___ Available data ___

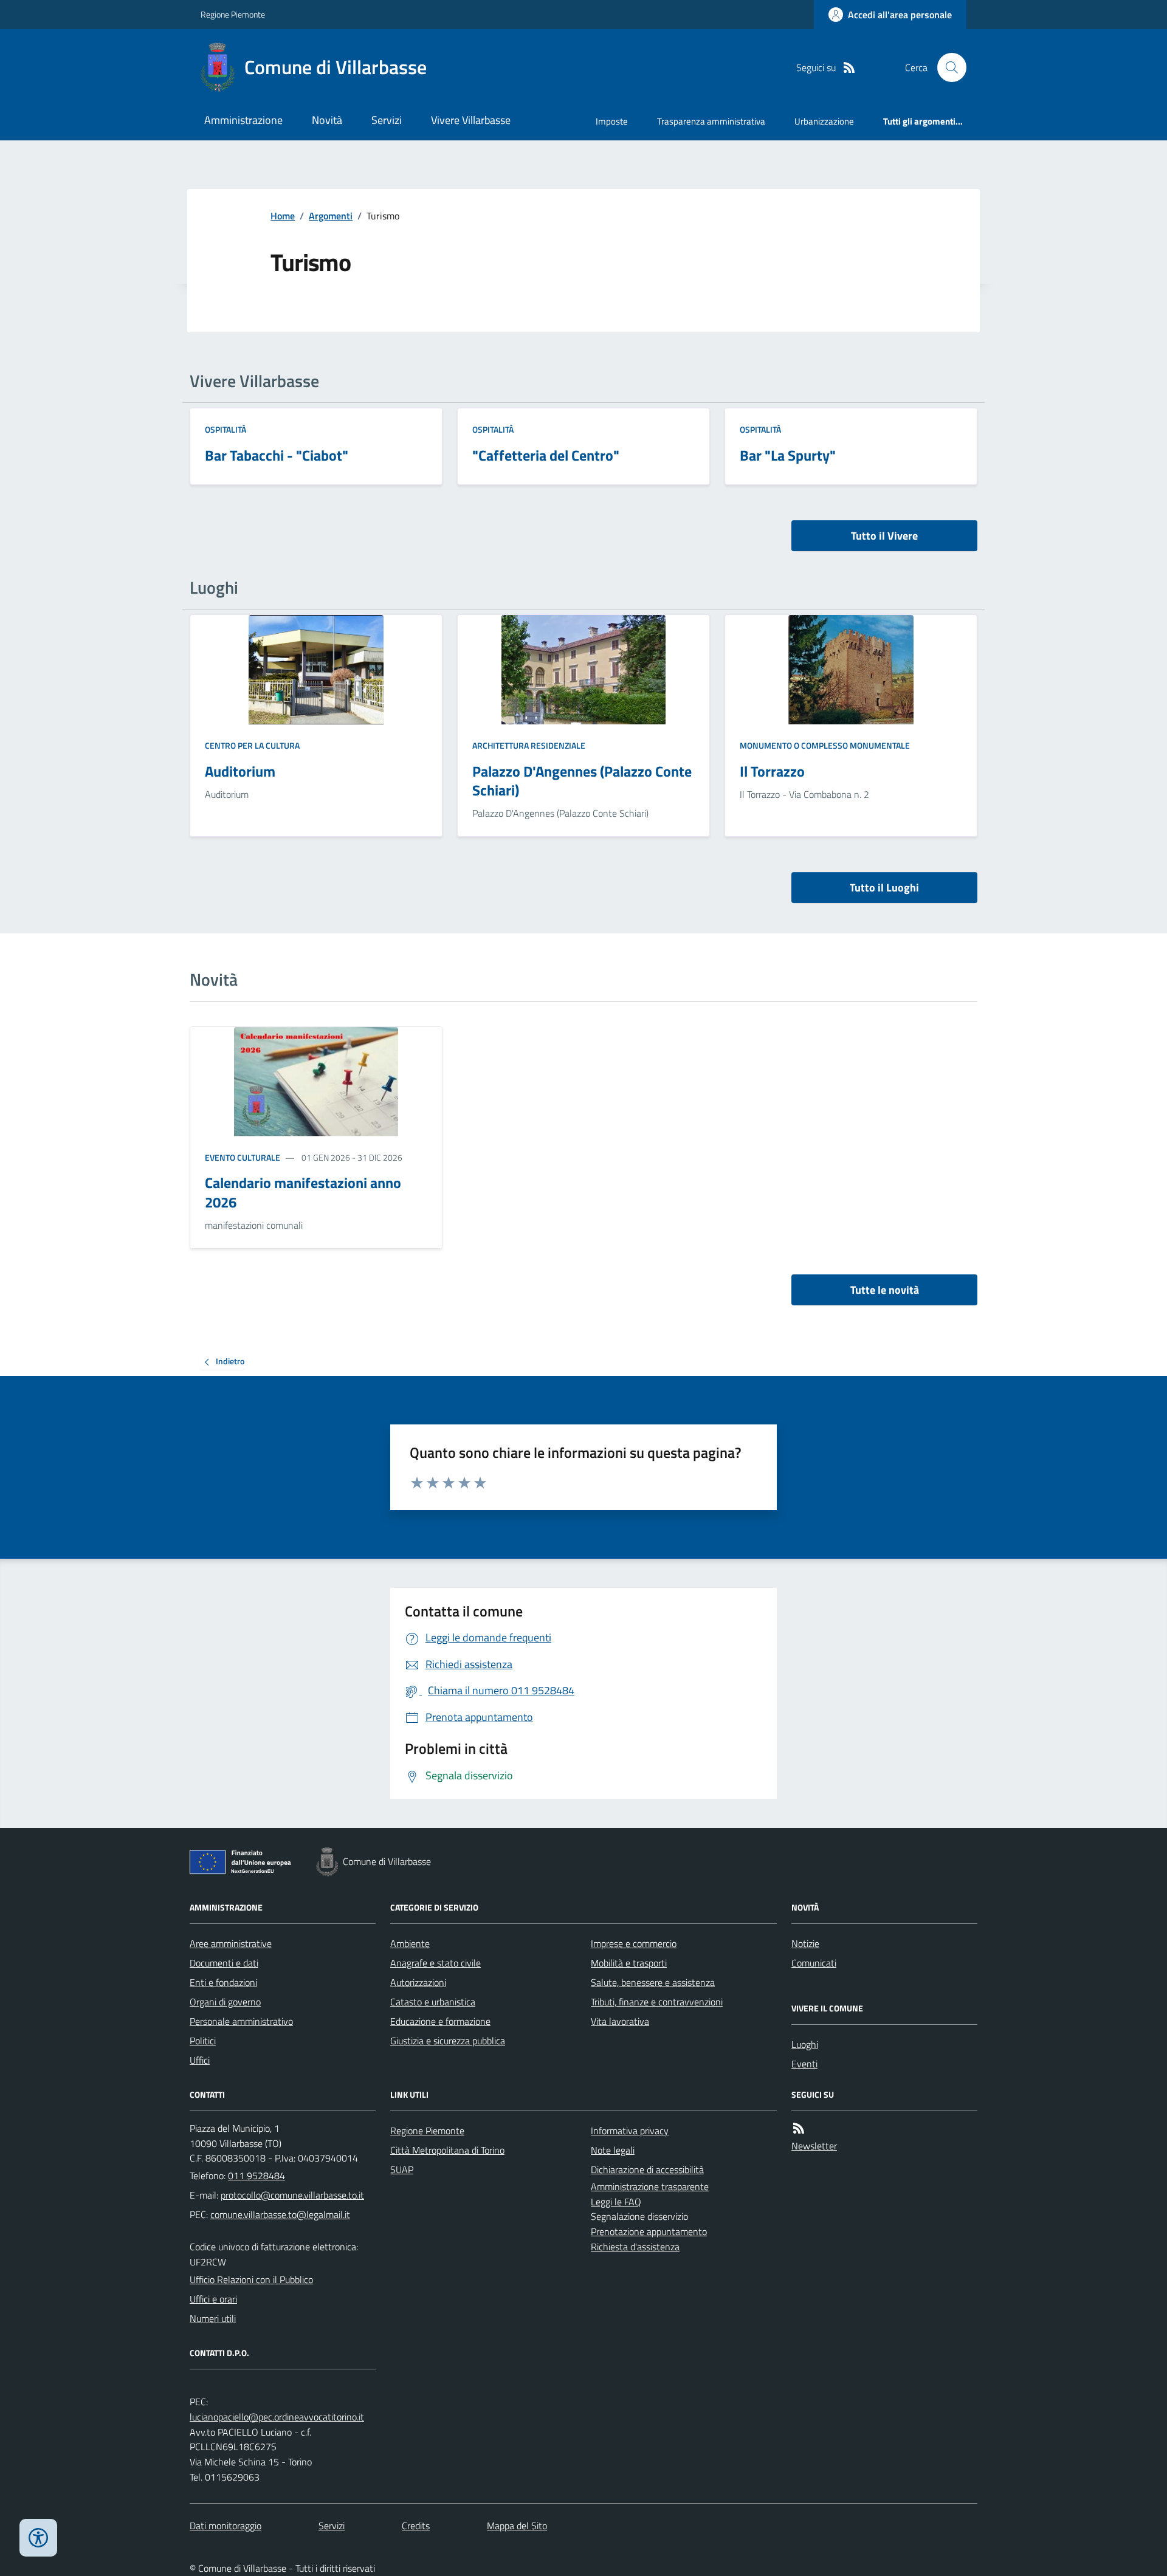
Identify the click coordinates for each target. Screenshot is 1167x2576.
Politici (203, 2040)
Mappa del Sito (517, 2525)
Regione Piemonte (233, 14)
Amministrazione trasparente (650, 2186)
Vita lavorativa (620, 2021)
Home (282, 215)
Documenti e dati (224, 1963)
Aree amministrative (231, 1943)
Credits (416, 2525)
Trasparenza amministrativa (711, 121)
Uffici (200, 2060)
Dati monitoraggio (225, 2525)
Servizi (386, 120)
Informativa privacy (630, 2130)
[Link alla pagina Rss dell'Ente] (798, 2128)
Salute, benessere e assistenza (653, 1982)
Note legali (613, 2150)
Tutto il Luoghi (884, 887)
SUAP (401, 2169)
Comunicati (813, 1963)
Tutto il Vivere (884, 535)
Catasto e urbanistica (432, 2001)
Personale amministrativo (241, 2021)
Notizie (805, 1943)
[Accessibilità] (38, 2537)
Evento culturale (242, 1157)
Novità (327, 120)
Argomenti (331, 215)
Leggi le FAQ (616, 2201)
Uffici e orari (213, 2299)
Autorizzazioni (418, 1982)
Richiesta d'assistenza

___

Without the pictures, please output every record exactly.

Identify the click coordinates for each target. Screenshot is 1167x2576.
Politici (203, 2040)
Mappa del Sito (517, 2525)
Regione Piemonte (233, 14)
Amministrazione trasparente (650, 2186)
Vita lavorativa (620, 2021)
Home (282, 215)
Documenti e dati (224, 1963)
Aree amministrative (231, 1943)
Credits (416, 2525)
Trasparenza amministrativa (711, 121)
Uffici (200, 2060)
Dati monitoraggio (225, 2525)
Servizi (386, 120)
Informativa privacy (630, 2130)
[Link alla pagina Rss dell'Ente] (798, 2128)
Salute, benessere e assistenza (653, 1982)
Note legali (613, 2150)
Tutto il Luoghi (884, 887)
SUAP (401, 2169)
Comunicati (813, 1963)
Tutto il Vivere (884, 535)
Catasto e urbanistica (432, 2001)
Personale amministrativo (241, 2021)
Notizie (805, 1943)
[Accessibilità] (38, 2537)
Evento culturale (242, 1157)
Novità (327, 120)
Argomenti (331, 215)
Leggi le FAQ (616, 2201)
Uffici e orari (213, 2299)
Autorizzazioni (418, 1982)
Richiesta d'assistenza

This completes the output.